Ивашка окинул его оценивающим взглядом.

– Што ж, – сказал он, – быть посему. Нынче в баню пойдем. Тела ополоснем малеха и…

Ночью, после радения, когда другие участники обряда покинули избу, Сафронов подсел к кровати Аверьяна. Он долго и внимательно разглядывал возбужденное, покрытое капельками пота лицо Калачева, после чего вкрадчиво поинтересовался:

– Што, впечатляют радения нашенские?

– Ага, – выдохнул Аверьян, открывая глаза. – Я бутто сызнова возродился! Я… я… – он облизнул губы, – я бутто в раю побывал!

Ивашка довольно крякнул, по лицу расплылась широчайшая улыбка.

– То ли ешо будет, Аверьяша, – сказал он, томно вздыхая. – Вот кады ешо адептами пообрастем, то окрепнем зараз! Чем больше народу в раденьях участвует, тем больше благодати с небес снисходит!

– Шуткуешь, – посмотрел на него недоверчиво Аверьян, – хто ж захотит увечье себе причинять оскоплением?

– Энто ужо моя заботушка, голубок, – ответил Сафронов загадочно. – Мир полон грешников неприкаянных, и среди них достаточно эдаких, хто на корабле нашем местечко себе найтить захотит! А ну собирайся. Подсобишь малеха в деле праведном, а заодно и поглядишь, как голубки дикие на наш корабль залетают.

Шагая гуськом друг за другом, они подошли к бане. Из предбанника выглянул Стахей Голубев.

– Как она? – спросил Ивашка. – Не передумала в участии своем?

– Вроде как засумлевалася, – ответил Голубев, – но ничаво. Савва и Авдей ее даже в предбанник не выпускают. Дали зелья соннова и…

– Силком вливали али сама выпила?

– Сама, не супротивлялася.

– Об чем вы энто? – встревожился Аверьян. – Вы што, кому-то худо причинить хотите?

– Не взбрыкивай. Щас сам все увидешь, – ответил Сафронов. – Делай все, как я велю, и ни об чем не вопрошай, покуда на то дозволенья не дам. Щас самолично коснешься Великова таинства оскопления, голубок. Заране упреждаю, обо всем опосля судачить будем!

Они вошли в предбанник.

– Хде она? – спросил Сафронов у Саввы, который, завидя его, сразу же отпрянул от печи.
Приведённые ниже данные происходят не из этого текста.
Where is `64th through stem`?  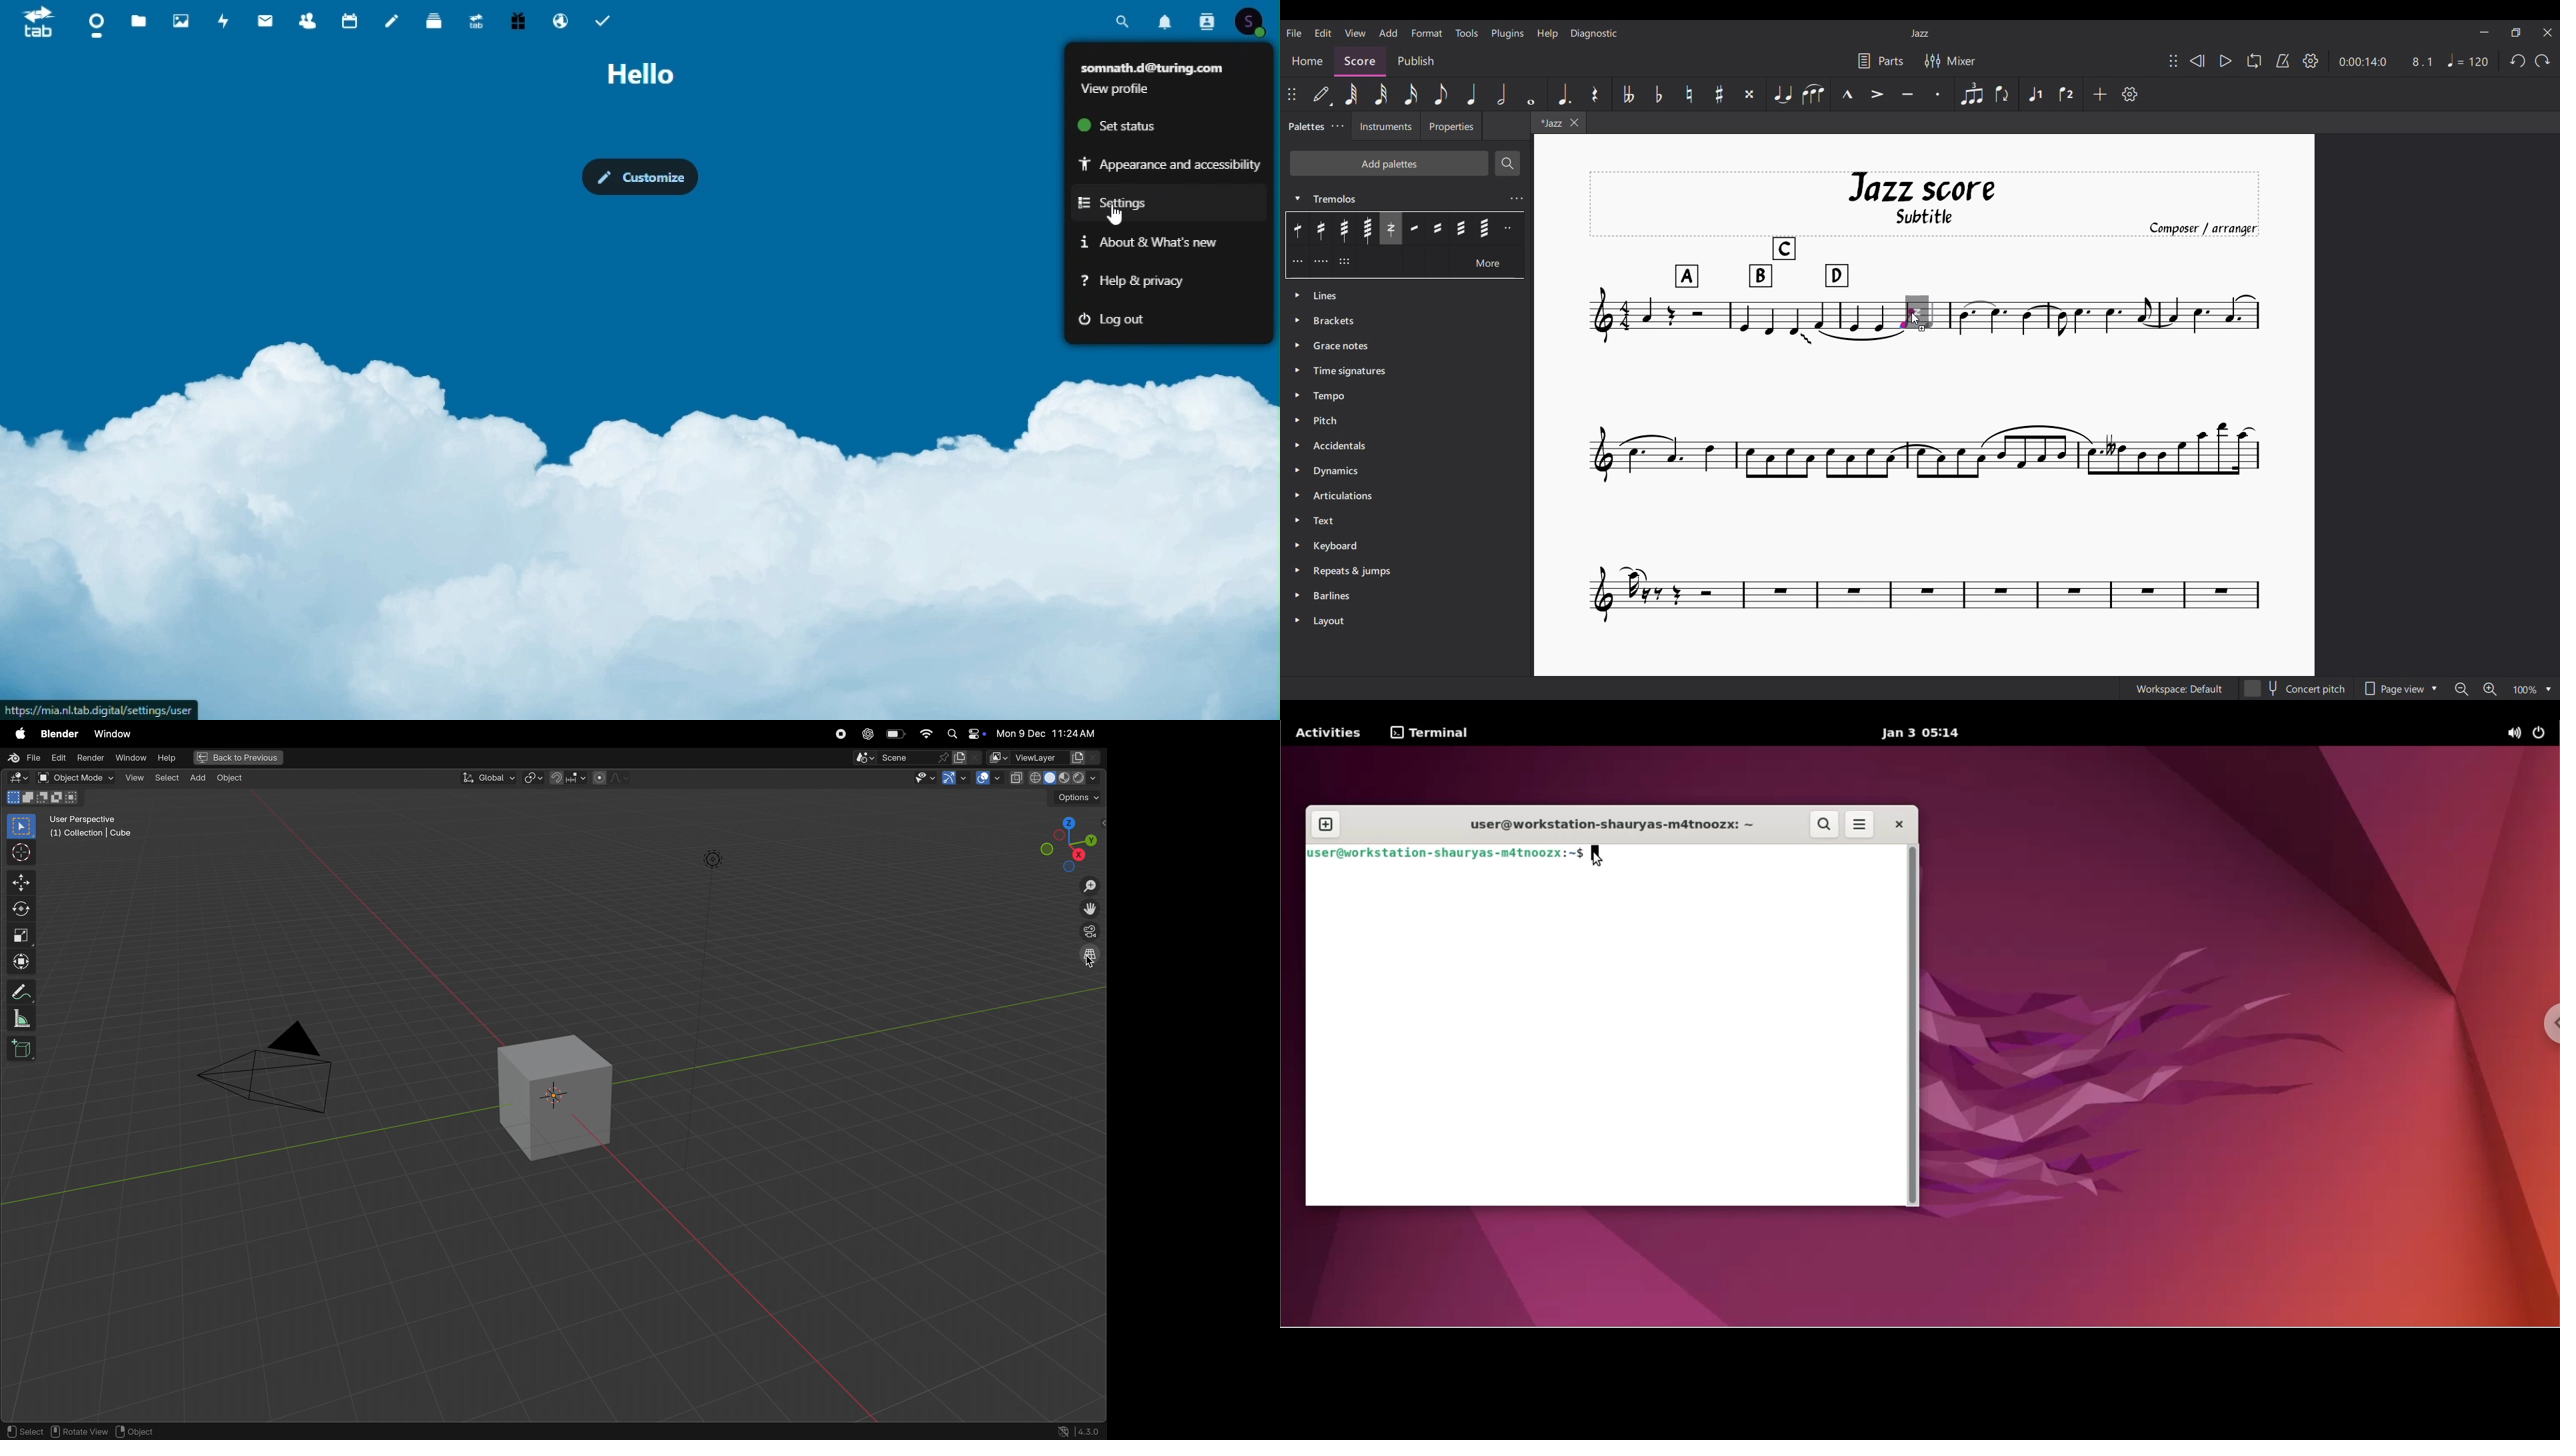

– Тамма, – кивнул Авдей на дверь бани. – Готова ужо.

– Ступай к ней, – распорядился Ивашка, обернувшись к Аверьяну. – Ничаво не делай, токо рядышком с голубкой нашенской на полок присядь.

Переступив порог, Аверьян остановился, увидев обнаженную красивую девушку, лежавшую на полке. В нерешительности потоптавшись, вспомнив наказ «кормчего», приблизился к ней и примостился рядом. Покосился на дверь, будучи растерян, не зная, как поступить, однако что-то подсказывало ему…

Аверьян опустился на четвереньки и легко прикрыл ладонью рот девушки, затем потряс ее за плечо. Она, казалось, не хотела просыпаться. Сонно нахмурившись, пробормотала что-то, но глаз так и не открыла. Аверьян нагнулся ближе и решил разбудить ее шепотом на ухо.

Глаза девушки широко раскрылись, а рот попытался издать крик под его ладонью.

В это время за дверью послышались шум и топот сапог. Дверь открылась. Вошел Сафронов. Его лицо было напряженно как никогда, весь вид кормчего ясно свидетельствовал о том, что все мысли и чувства устремлены к обнаженному юному телу. Ивашка не отказался бы от задуманного, если даже на его голову в тот момент рухнули проклятия рода человеческого или бы загорелась баня. В руках он держал железный прут, с раскаленным добела концом.

Аверьян вытер рукавом проступившие капли пота со лба и настороженно посмотрел на этот прут. Сердце беспокойно екнуло, дыхание замерло.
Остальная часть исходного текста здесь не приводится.